Health experts say that's the most important thing you need to do before travelling. They warn to not let your guard down against COVID-19, even if you're fully vaccinated.
You may want to pack your vaccination card and be sure to check out refund policies before booking your trip.
This week, the CDC issued new travel warnings for certain countries because of rising COVID-19 case numbers there. You have to be fully vaccinated to go some places, such as Canada.
Before Kate Pinkalla and her husband set out to Las Vegas for a family anniversary, they took all the precautions doctors recommend.
"We wouldn't have even thought about it if we hadn't been vaccinated," Pinkalla told First Coast News over Zoom.

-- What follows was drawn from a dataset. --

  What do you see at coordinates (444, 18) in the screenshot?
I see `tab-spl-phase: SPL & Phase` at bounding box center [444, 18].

Even though they're both fully vaccinated and wore masks, Pinkalla wanted to get tested when they got back, which doctors recommend.
"I went and tested negative on Thursday," she said. "I got those results Saturday evening sometime and that was right around the time that my husband was starting to feel a little congested."

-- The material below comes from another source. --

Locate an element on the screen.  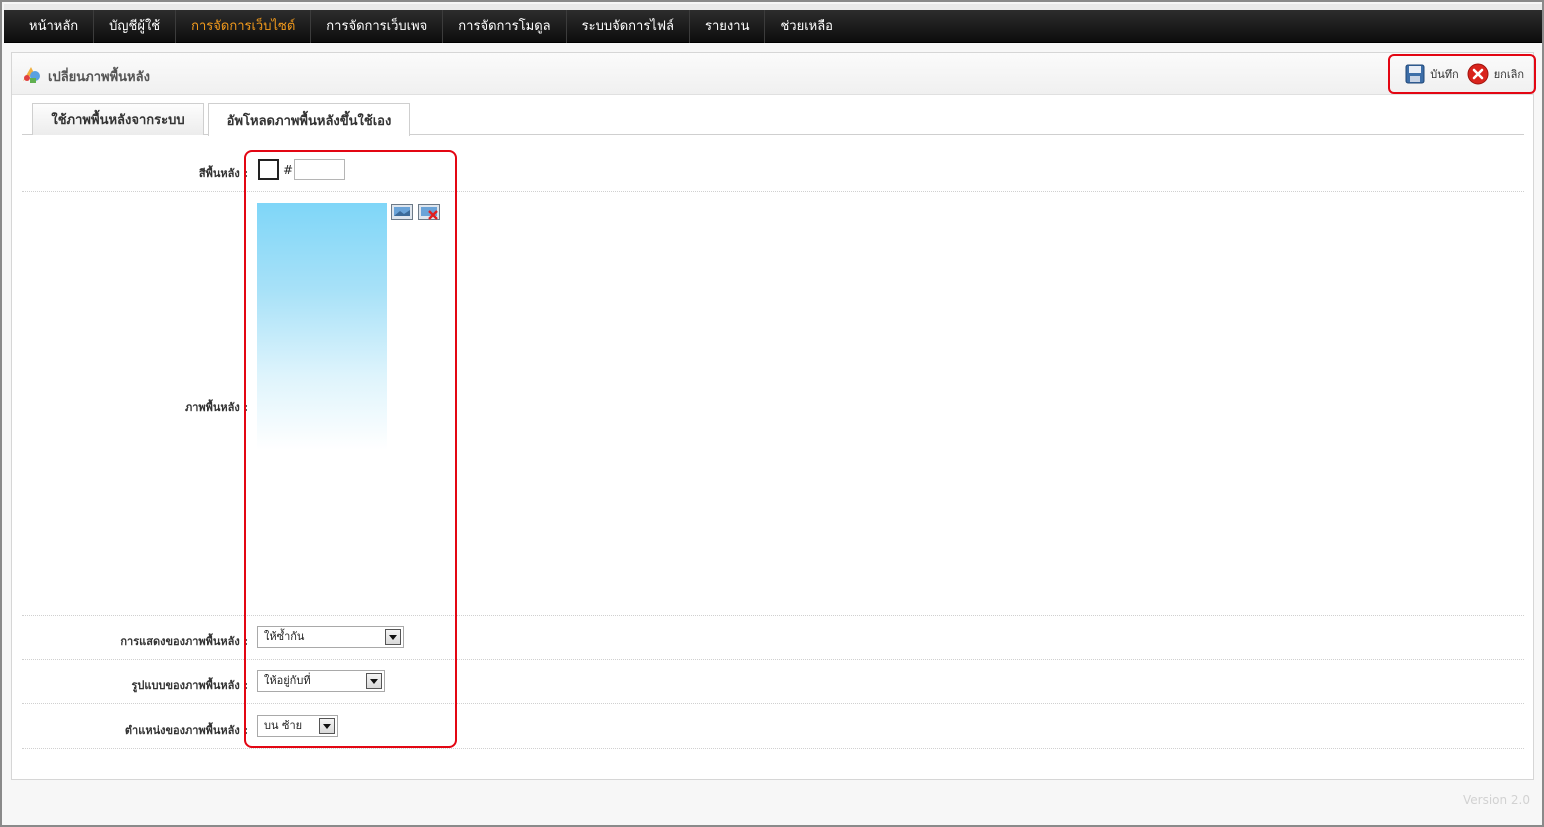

Her husband tested positive. Then after our Zoom, Pinkalla did too.
"I even understand when people would look at someone like my husband and think, 'well, the vaccine didn't work, it didn't do what it was supposed to do,'" Pinkalla said. "But it is doing what it's supposed to do. It's keeping him out of the hospital. [He's] feeling a little bit better every day to the point where it's gonna be difficult to just not be bored."

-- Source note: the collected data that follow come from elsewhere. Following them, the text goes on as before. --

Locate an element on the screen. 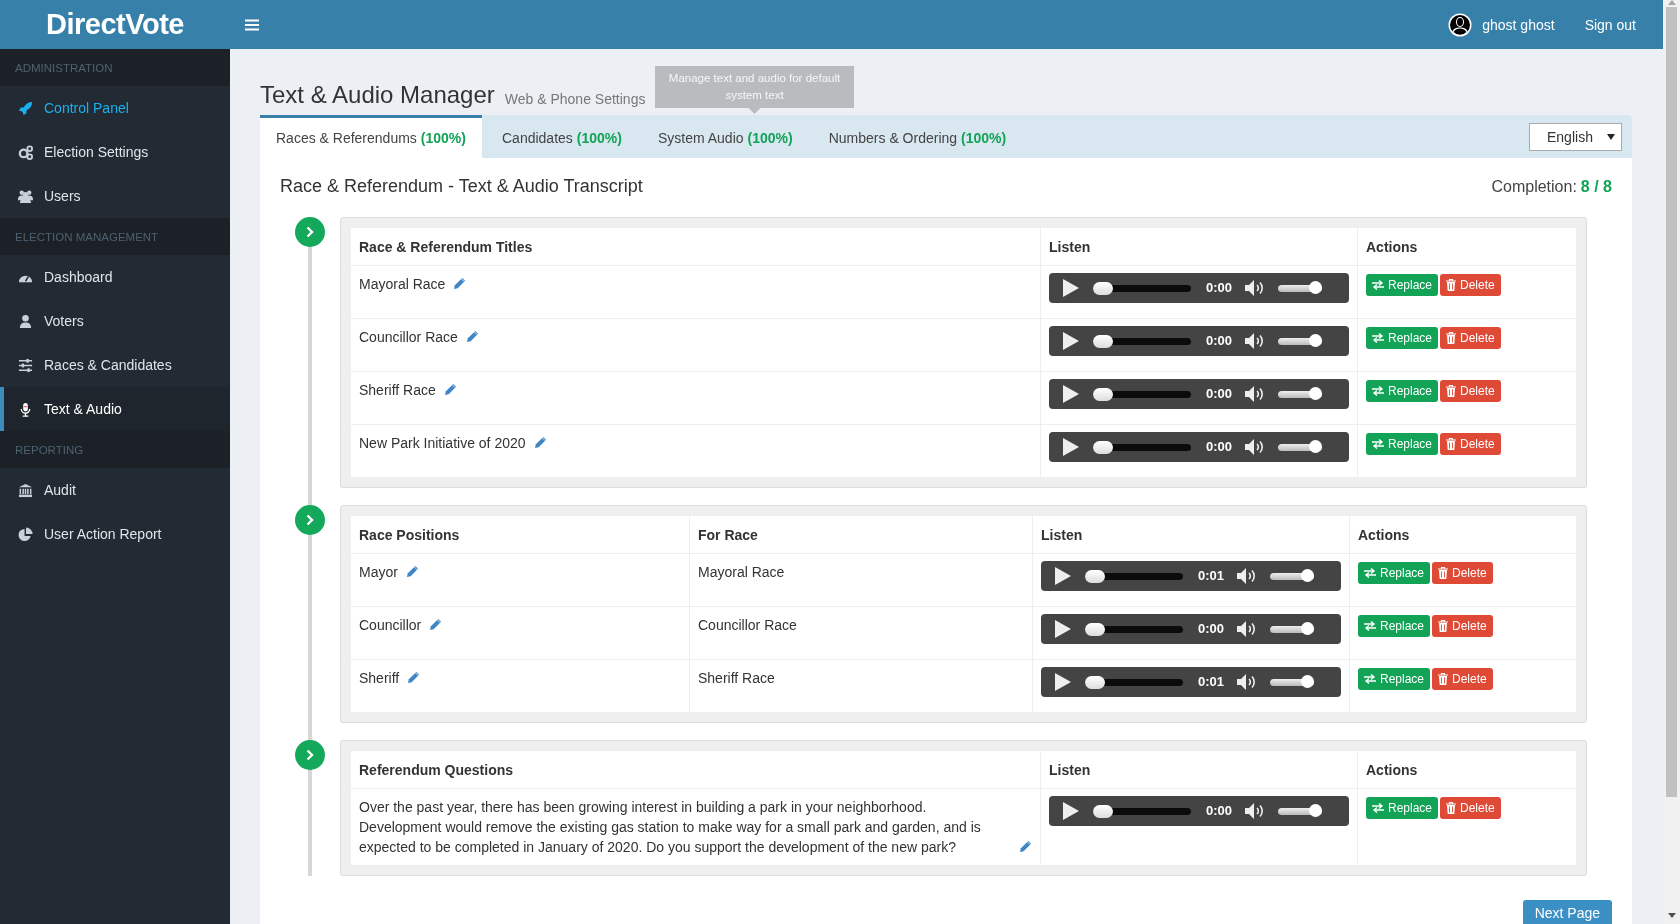 The image size is (1680, 924). sidebar-item: Voters is located at coordinates (115, 321).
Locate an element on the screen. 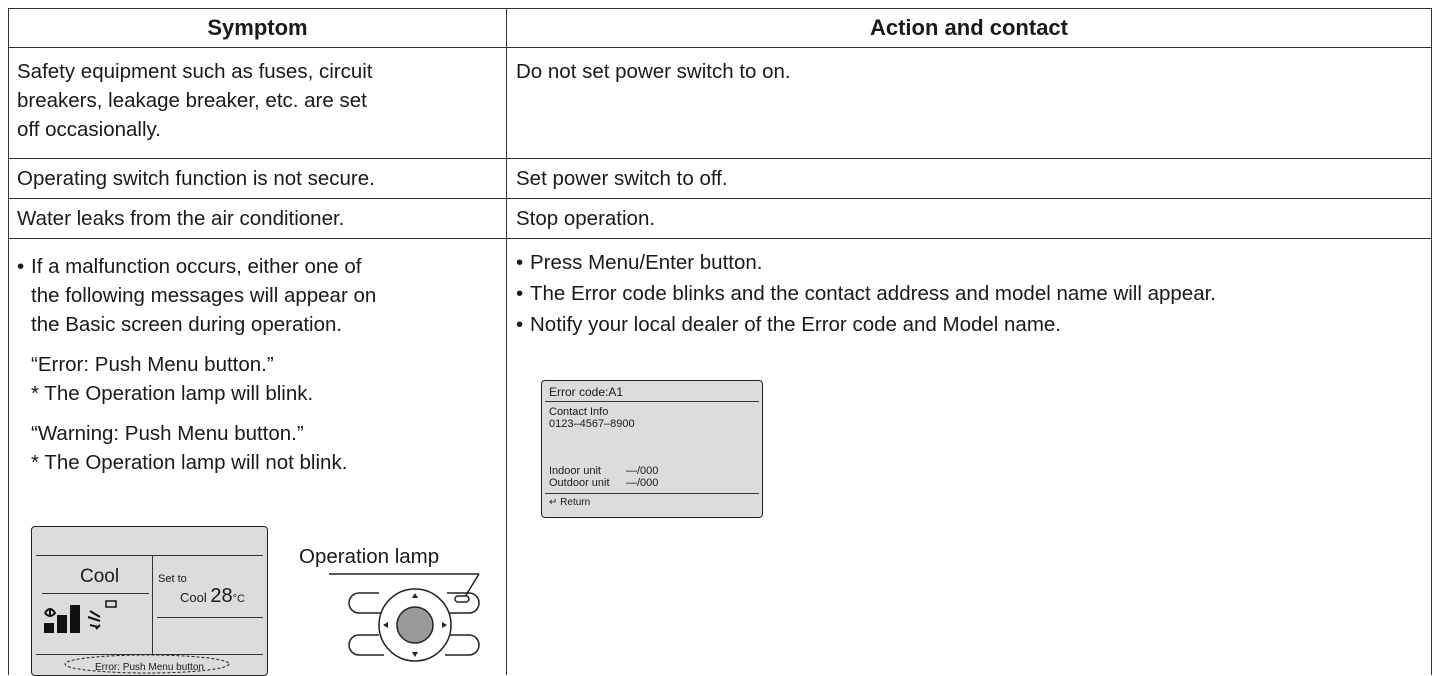 The image size is (1436, 676). return-icon: ↵ is located at coordinates (554, 502).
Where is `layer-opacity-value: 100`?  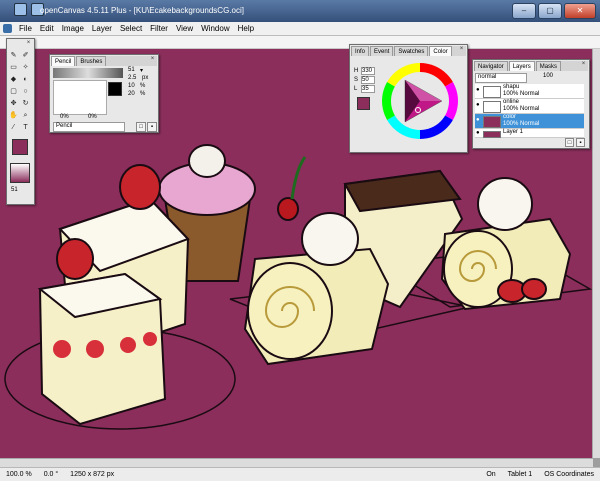
layer-opacity-value: 100 is located at coordinates (548, 76).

Bored is better than hospitalized.
Unvaccinated people are almost 30 times more likely to be hospitalized, a new CDC study states. More than 90 percent of people hospitalized with COVID-19 are unvaccinated.
Breakthrough cases, when a fully vaccinated person gets COVID-19, have been compared to wearing a seatbelt. New CDC research shows vaccines are now about 66 percent effective against the delta variant, but people with breakthrough cases are much less likely to land in the hospital.
"Get vaccinated," said Dr. Vincy Samuel, Baptist Health's director of employee health.
Samuel says not to forget the basics: mask wearing, handwashing, and social distancing.
"When we talk about gatherings, again, there is that potential for increased transmission just related to whether they're indoors, how close they are together, how long they're together for," Samuel said. "So that could increase that transmission risk as well."
There are different CDC recommendations for testing based on where you're going and if you're vaccinated. Guidelines are also different for international travel.
"Once you come back, you do want to get tested three to five days after you come back regardless of your vaccination status," Samuel said.
Some airlines are making changes, such as Delta Air Lines telling employees to get vaccinated or pay $200 a month in health insurance. Most do not block off middle seats anymore and are serving snacks again.